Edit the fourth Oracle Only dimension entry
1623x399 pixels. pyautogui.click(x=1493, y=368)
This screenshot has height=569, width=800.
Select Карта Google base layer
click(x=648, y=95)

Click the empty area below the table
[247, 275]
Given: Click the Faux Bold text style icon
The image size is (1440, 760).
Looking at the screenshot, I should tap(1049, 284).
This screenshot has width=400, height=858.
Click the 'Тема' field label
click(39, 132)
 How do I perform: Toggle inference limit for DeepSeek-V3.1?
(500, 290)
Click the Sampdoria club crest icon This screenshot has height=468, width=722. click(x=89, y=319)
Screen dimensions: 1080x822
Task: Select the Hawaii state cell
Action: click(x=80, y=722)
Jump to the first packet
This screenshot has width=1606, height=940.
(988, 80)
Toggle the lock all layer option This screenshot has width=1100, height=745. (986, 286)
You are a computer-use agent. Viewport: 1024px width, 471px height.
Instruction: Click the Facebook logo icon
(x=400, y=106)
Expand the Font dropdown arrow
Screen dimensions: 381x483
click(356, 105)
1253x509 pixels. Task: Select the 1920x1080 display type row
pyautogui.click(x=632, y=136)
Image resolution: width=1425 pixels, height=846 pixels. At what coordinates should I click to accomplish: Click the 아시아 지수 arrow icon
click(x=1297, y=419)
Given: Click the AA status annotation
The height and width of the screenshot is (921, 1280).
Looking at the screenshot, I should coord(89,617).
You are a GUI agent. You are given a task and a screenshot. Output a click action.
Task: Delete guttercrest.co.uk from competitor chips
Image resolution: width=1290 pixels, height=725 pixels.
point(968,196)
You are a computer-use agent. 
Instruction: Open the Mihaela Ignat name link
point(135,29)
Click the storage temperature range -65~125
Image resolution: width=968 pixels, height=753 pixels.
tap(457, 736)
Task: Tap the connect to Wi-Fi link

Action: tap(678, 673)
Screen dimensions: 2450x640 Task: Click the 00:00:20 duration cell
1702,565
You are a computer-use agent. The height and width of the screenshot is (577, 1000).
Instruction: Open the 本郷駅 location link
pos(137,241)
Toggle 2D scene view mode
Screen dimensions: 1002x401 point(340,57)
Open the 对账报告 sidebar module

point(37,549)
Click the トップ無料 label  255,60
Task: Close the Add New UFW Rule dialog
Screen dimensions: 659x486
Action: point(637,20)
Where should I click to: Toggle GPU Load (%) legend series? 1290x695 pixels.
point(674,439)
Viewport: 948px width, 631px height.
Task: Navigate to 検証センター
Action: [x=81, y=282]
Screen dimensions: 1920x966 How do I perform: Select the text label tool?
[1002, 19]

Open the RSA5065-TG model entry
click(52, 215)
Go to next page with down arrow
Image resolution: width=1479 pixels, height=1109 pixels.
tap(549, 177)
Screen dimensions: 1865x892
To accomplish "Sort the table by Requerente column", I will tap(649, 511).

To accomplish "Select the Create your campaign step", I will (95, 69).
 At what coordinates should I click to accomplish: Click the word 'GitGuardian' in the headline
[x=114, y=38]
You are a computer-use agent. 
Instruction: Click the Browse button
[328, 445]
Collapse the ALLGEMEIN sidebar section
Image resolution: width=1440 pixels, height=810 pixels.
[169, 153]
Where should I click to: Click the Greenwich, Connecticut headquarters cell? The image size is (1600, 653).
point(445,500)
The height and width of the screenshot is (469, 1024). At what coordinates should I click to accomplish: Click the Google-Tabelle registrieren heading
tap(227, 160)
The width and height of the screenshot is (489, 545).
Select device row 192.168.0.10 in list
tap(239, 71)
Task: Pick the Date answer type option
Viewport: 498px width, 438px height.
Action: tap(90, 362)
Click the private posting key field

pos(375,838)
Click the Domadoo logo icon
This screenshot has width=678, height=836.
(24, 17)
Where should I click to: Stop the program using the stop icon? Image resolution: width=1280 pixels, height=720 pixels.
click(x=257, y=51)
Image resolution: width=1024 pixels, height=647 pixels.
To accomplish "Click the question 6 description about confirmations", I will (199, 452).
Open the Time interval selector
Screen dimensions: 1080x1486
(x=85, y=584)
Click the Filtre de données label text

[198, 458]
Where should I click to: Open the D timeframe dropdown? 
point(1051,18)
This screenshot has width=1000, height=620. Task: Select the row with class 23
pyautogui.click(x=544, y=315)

(Problem to solve):
Return the entries in full. Do not alter them.

(Task answer):
Edit the fourth Oracle Only dimension entry
1623x399 pixels. pyautogui.click(x=1493, y=368)
This screenshot has height=569, width=800.
Select Карта Google base layer
click(x=648, y=95)

Click the empty area below the table
[247, 275]
Given: Click the Faux Bold text style icon
The image size is (1440, 760).
Looking at the screenshot, I should tap(1049, 284).
This screenshot has width=400, height=858.
Click the 'Тема' field label
click(39, 132)
 How do I perform: Toggle inference limit for DeepSeek-V3.1?
(500, 290)
Click the Sampdoria club crest icon This screenshot has height=468, width=722. click(x=89, y=319)
Screen dimensions: 1080x822
Task: Select the Hawaii state cell
Action: click(x=80, y=722)
Jump to the first packet
This screenshot has width=1606, height=940.
(988, 80)
Toggle the lock all layer option This screenshot has width=1100, height=745. (986, 286)
You are a computer-use agent. Viewport: 1024px width, 471px height.
Instruction: Click the Facebook logo icon
(x=400, y=106)
Expand the Font dropdown arrow
Screen dimensions: 381x483
click(356, 105)
1253x509 pixels. Task: Select the 1920x1080 display type row
pyautogui.click(x=632, y=136)
Image resolution: width=1425 pixels, height=846 pixels. At what coordinates should I click to accomplish: Click the 아시아 지수 arrow icon
click(x=1297, y=419)
Given: Click the AA status annotation
The height and width of the screenshot is (921, 1280).
Looking at the screenshot, I should coord(89,617).
You are a GUI agent. You are given a task and a screenshot. Output a click action.
Task: Delete guttercrest.co.uk from competitor chips
Image resolution: width=1290 pixels, height=725 pixels.
point(968,196)
You are a computer-use agent. 
Instruction: Open the Mihaela Ignat name link
point(135,29)
Click the storage temperature range -65~125
Image resolution: width=968 pixels, height=753 pixels.
tap(457, 736)
Task: Tap the connect to Wi-Fi link

Action: tap(678, 673)
Screen dimensions: 2450x640 Task: Click the 00:00:20 duration cell
1702,565
You are a computer-use agent. The height and width of the screenshot is (577, 1000).
Instruction: Open the 本郷駅 location link
pos(137,241)
Toggle 2D scene view mode
Screen dimensions: 1002x401 point(340,57)
Open the 对账报告 sidebar module

point(37,549)
Click the トップ無料 label  255,60
Task: Close the Add New UFW Rule dialog
Screen dimensions: 659x486
Action: point(637,20)
Where should I click to: Toggle GPU Load (%) legend series? 1290x695 pixels.
point(674,439)
Viewport: 948px width, 631px height.
Task: Navigate to 検証センター
Action: [x=81, y=282]
Screen dimensions: 1920x966 How do I perform: Select the text label tool?
[1002, 19]

Open the RSA5065-TG model entry
click(52, 215)
Go to next page with down arrow
Image resolution: width=1479 pixels, height=1109 pixels.
tap(549, 177)
Screen dimensions: 1865x892
To accomplish "Sort the table by Requerente column", I will tap(649, 511).

To accomplish "Select the Create your campaign step", I will (95, 69).
 At what coordinates should I click to accomplish: Click the word 'GitGuardian' in the headline
[x=114, y=38]
You are a computer-use agent. 
Instruction: Click the Browse button
[328, 445]
Collapse the ALLGEMEIN sidebar section
Image resolution: width=1440 pixels, height=810 pixels.
[169, 153]
Where should I click to: Click the Greenwich, Connecticut headquarters cell? The image size is (1600, 653).
point(445,500)
The height and width of the screenshot is (469, 1024). At what coordinates should I click to accomplish: Click the Google-Tabelle registrieren heading
tap(227, 160)
The width and height of the screenshot is (489, 545).
Select device row 192.168.0.10 in list
tap(239, 71)
Task: Pick the Date answer type option
Viewport: 498px width, 438px height.
Action: tap(90, 362)
Click the private posting key field

pos(375,838)
Click the Domadoo logo icon
This screenshot has width=678, height=836.
(24, 17)
Where should I click to: Stop the program using the stop icon? Image resolution: width=1280 pixels, height=720 pixels.
click(x=257, y=51)
Image resolution: width=1024 pixels, height=647 pixels.
To accomplish "Click the question 6 description about confirmations", I will (199, 452).
Open the Time interval selector
Screen dimensions: 1080x1486
(x=85, y=584)
Click the Filtre de données label text

[198, 458]
Where should I click to: Open the D timeframe dropdown? 
point(1051,18)
This screenshot has width=1000, height=620. Task: Select the row with class 23
pyautogui.click(x=544, y=315)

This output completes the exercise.